Taking her cue from Bruno Latour’s recommendation that we should multiply mediators not only in our reading of paintings but also in our understandings, Jones then argues that we should consider the inclusion of “an ‘inferred’ dimension, generously and openly, in all forms of knowledge – in science, philosophy, art and social theory” (11). We should, she specifies, “consider movements of disembodiment and reembodiment,” “imagine competing vectors in the construction of meaning” and “admit the non-realist and inexact qualities in all things” (11).

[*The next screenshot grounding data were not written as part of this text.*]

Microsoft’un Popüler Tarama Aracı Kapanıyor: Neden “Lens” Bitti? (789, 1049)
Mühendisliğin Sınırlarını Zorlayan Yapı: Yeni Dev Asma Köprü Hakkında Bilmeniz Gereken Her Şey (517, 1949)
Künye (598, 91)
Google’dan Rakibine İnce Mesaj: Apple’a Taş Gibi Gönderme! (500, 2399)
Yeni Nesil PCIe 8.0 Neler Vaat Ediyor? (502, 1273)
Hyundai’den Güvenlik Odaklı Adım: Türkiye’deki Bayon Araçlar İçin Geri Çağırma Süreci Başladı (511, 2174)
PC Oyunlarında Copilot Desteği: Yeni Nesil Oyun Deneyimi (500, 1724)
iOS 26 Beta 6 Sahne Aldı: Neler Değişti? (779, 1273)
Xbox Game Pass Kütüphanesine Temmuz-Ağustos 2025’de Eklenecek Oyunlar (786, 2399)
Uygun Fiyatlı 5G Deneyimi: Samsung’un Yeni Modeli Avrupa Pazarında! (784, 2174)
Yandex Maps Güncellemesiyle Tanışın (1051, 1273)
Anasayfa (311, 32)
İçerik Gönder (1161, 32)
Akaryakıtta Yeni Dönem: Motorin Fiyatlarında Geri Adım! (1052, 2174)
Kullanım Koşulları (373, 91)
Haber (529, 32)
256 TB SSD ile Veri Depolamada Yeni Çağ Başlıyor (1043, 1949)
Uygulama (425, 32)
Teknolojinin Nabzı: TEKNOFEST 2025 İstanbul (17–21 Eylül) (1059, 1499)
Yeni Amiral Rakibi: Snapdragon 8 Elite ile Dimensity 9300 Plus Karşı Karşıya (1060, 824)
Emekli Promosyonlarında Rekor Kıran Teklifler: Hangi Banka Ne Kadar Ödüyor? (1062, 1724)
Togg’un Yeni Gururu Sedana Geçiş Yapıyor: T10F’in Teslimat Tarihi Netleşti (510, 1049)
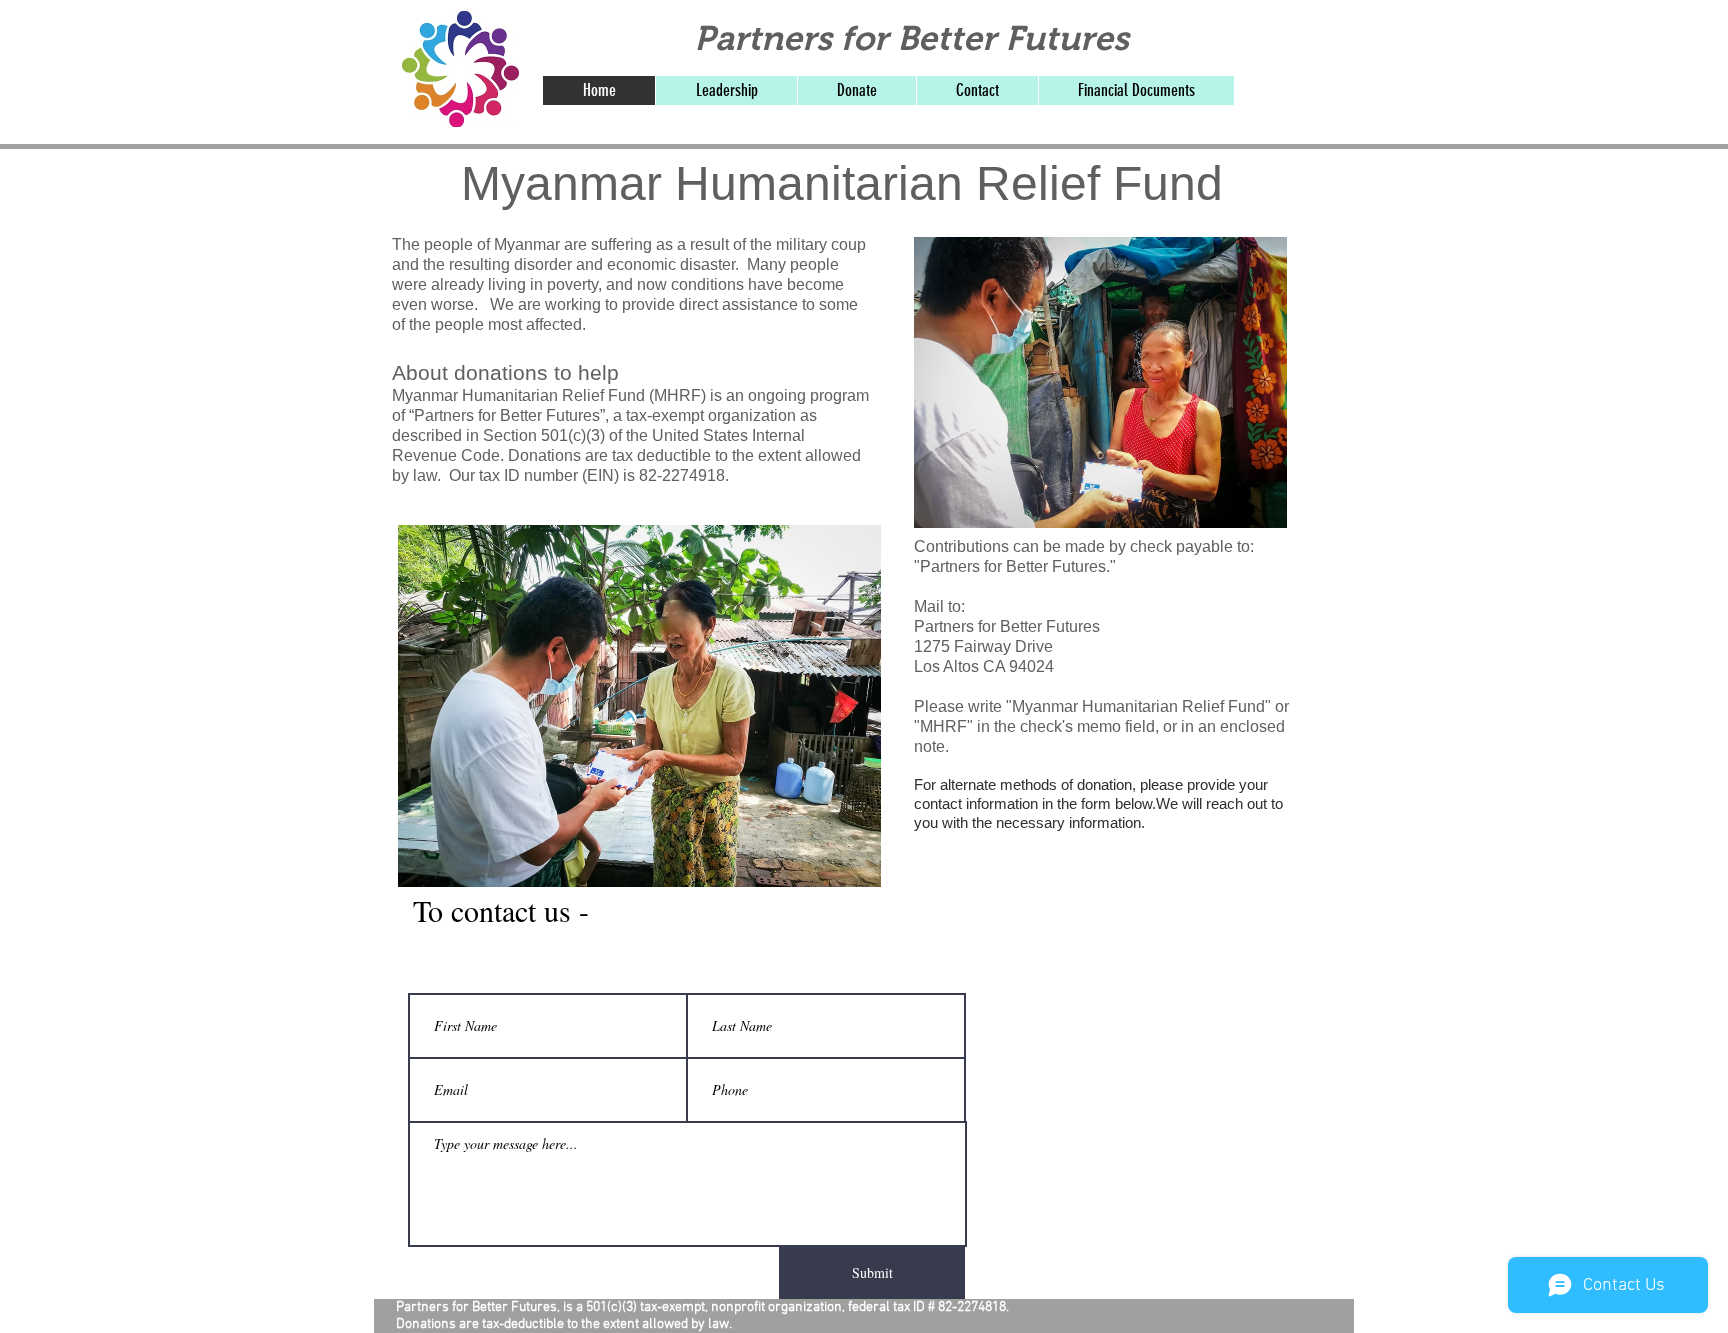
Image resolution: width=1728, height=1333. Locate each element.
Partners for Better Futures (911, 38)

This, I believe, is precisely what she aestheticises in her latest novel, The Death of Noah Glass (2018), namely through the spatial image of the leprosarium in the north of Western Australia and the bodily image of its Indigenous patients, with their “eroded faces and missing ears”, “sitting in the shadows” (41). Consequently, my paper will investigate how the leper colony and the leprous body trigger the “undoing of certainty, kenosis as a mode of knowing” and, as such, act as alter/native spaces in which “art speaks in oblique and multiple registers,” “peering into the darkness,” “intuiting, not seeing directly,” and therefore allowing the emergence of alter/native meanings and discourses (Jones, “Dark Places” 11).
Works Cited
Jones, Gail. “Dark Places: The Movement of the Image (Thoughts on the Work of Veronica Brady).” Coolabah, vol. 22, 2017, pp. 10–18.
---. The Death of Noah Glass. Text Publishing, 2018.
Latour, Bruno. “How to Be Iconophilic in Art, Science and Religion.” Picturing Science, Producing Art, edited by Caroline A. Jones and Peter Galison, Routledge, 1998, pp. 418–30.